__Permintaan Tugas 1__
Berapa banyak baris dalam entri yang memuat kata "your"? Jawab hanya dengan angkanya.

__Bagian Dokumen__
════════
Ada sekitar 13 korban yang meninggal dunia akibat kebiadaban pelaku yang tidak memiliki peri kemanusiaan tersebut. Sebuah tidakan yang sebenarnya irasional tapi nyata dilakukan ketika iming-iming surga menjadi orientasi dari tindakan mereka.
Bagaimanapun alasannya tindakan meledakkan diri di tengah krumunan banyak orang yang sedang beribadah dan menjalankan tugas negara tidak bisa dibenarkan. Apalagi ketika melibatkan keluarga dan anak kecil dalam upaya meledakan bom untuk mengancam hidup orang lain. Hal tersebut sudah barang tentu menjadi cerminan dari nalar berfikir seseorang yang sudah kacau kalau tidak mau dibilang rusak.
Pertanyaanya apa sebab utama dari kekacauan nalar berfikir seperti itu sampai berani merelakan nyawanya sendiri dan keluarganya untuk tujuan yang masih imajinatif tersebut. Kalau memang hari ini manusia bergerak menuju ke arah rasionalitas berfikir, tetapi kenapa fenomena bom bunuh diri dengan legitimasi doktrin agama yang keliru bisa sampai terjadi. Hal itulah yang sebenarnya patut menjadi perhatian kita bersama dalam membentengi lingkungan terkecil kita yaitu keluarga, untuk terus menjaga nalar dan kewarasan berfikir.
Kakacauwan berfikir seperti itu bisa kita lihat dalam kerangka filosofis bahwa doktrin dari ideologi kebencian dan kekerasan menjadi penyebab utama dari legitimasi tindakan yang mereka lakukan. dalam hal ini kita harus jernih melihat bagaimana basis epistimologi atau kerangka keilmuan yang melatar belakangi tindakan mereka antara ideologi ataukah doktrin agama yang membuat mereka senekat itu.
════════
__Bahan Masukan__
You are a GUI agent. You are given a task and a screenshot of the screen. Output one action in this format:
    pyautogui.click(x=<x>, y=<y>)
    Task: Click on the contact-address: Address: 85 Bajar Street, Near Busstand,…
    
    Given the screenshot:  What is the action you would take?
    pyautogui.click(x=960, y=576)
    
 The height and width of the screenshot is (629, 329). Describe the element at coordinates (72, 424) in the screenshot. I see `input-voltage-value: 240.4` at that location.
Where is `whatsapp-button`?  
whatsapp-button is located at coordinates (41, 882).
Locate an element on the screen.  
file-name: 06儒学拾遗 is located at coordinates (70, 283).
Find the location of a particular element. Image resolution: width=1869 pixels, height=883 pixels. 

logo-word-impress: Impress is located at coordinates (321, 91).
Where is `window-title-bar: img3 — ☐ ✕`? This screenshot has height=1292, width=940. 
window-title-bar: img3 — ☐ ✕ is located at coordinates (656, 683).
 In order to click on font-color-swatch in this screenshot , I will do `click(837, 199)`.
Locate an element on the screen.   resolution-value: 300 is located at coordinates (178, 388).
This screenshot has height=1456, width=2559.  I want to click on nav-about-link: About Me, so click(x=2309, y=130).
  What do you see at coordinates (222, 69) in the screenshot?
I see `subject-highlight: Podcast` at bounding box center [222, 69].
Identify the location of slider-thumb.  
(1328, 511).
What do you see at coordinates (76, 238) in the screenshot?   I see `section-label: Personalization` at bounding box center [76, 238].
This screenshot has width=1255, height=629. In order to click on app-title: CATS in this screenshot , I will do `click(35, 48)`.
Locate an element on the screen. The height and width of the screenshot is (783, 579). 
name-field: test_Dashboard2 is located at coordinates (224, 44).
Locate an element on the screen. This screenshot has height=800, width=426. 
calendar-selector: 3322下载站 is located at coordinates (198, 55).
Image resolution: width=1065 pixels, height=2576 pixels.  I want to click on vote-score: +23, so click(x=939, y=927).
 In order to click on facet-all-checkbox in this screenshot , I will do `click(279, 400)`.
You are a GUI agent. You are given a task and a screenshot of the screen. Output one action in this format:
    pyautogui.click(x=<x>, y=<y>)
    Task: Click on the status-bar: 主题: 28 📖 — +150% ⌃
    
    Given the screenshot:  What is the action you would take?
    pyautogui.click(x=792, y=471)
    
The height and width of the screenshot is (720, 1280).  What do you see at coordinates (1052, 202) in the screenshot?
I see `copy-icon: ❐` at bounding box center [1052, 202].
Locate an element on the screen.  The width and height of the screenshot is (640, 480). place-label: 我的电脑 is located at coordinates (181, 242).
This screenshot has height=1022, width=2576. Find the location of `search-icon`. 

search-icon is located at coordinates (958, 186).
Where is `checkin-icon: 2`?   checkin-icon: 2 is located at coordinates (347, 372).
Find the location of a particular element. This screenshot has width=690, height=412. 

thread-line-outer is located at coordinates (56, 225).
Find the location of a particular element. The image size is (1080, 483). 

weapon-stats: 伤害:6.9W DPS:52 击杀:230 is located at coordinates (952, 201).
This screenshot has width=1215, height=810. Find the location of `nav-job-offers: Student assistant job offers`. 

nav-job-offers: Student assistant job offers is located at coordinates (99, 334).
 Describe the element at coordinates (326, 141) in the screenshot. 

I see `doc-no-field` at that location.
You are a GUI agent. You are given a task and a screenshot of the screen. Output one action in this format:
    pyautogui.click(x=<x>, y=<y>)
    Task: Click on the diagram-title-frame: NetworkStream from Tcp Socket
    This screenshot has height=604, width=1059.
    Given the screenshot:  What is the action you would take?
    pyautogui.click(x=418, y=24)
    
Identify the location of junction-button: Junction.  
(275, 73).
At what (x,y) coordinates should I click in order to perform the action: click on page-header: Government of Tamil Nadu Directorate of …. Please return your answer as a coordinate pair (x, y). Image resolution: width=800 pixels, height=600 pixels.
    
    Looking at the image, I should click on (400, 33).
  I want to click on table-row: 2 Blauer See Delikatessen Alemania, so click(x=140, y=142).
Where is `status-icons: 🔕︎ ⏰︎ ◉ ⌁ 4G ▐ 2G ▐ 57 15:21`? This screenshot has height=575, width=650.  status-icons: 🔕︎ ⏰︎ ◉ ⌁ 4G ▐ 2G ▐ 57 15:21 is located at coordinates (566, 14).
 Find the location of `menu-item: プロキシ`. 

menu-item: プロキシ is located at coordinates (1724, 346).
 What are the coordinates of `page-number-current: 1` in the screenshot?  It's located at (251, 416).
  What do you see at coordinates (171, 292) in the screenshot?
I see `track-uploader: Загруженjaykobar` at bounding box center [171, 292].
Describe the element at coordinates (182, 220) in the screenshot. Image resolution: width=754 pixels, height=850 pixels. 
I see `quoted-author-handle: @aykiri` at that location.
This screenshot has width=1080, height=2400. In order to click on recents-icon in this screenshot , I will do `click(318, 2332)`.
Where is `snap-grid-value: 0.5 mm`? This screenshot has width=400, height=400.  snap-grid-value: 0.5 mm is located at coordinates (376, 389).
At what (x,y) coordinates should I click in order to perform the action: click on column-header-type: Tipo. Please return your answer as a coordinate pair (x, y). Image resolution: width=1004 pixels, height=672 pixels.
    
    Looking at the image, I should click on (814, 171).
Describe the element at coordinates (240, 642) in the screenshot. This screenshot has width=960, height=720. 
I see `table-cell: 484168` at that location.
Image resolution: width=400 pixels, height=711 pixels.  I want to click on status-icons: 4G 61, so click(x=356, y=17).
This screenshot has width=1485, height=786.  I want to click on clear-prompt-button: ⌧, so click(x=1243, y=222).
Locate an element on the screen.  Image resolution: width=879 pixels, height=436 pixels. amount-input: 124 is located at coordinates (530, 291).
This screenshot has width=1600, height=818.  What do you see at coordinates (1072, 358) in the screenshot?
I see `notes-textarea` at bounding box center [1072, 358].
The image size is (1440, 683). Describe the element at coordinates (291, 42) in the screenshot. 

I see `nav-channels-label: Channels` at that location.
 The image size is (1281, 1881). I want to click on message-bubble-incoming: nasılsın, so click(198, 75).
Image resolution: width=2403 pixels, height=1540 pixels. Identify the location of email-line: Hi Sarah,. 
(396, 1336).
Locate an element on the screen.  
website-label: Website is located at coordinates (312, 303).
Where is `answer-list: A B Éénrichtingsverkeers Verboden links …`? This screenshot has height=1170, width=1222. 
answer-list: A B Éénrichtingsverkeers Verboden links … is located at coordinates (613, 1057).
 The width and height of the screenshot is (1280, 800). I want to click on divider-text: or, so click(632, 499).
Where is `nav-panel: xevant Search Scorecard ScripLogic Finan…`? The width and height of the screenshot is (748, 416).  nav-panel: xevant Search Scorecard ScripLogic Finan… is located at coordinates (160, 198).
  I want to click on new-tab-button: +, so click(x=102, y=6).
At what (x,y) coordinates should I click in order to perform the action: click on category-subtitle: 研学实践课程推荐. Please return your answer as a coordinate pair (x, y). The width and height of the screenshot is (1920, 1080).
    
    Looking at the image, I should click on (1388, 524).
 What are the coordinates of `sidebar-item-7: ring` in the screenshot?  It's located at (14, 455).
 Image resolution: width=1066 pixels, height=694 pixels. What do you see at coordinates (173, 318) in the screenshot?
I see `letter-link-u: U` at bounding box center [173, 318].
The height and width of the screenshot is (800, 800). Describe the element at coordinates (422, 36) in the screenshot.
════════
__Permintaan Tugas 2__
Jawablah pertanyaan berikut berdasarkan bagian dokumen di atas.
(a) Berapa jumlah korban yang meninggal dunia?
(b) Apa yang disebut sebagai lingkungan terkecil kita yang perlu dibentengi?
(c) Menurut kerangka filosofis yang disebutkan, apa penyebab utama legitimasi tindakan para pelaku?

__Kotak Jawaban 1__
3

__Kotak Jawaban 2__
(a) Sekitar 13 orang.
(b) Keluarga.
(c) Doktrin dari ideologi kebencian dan kekerasan.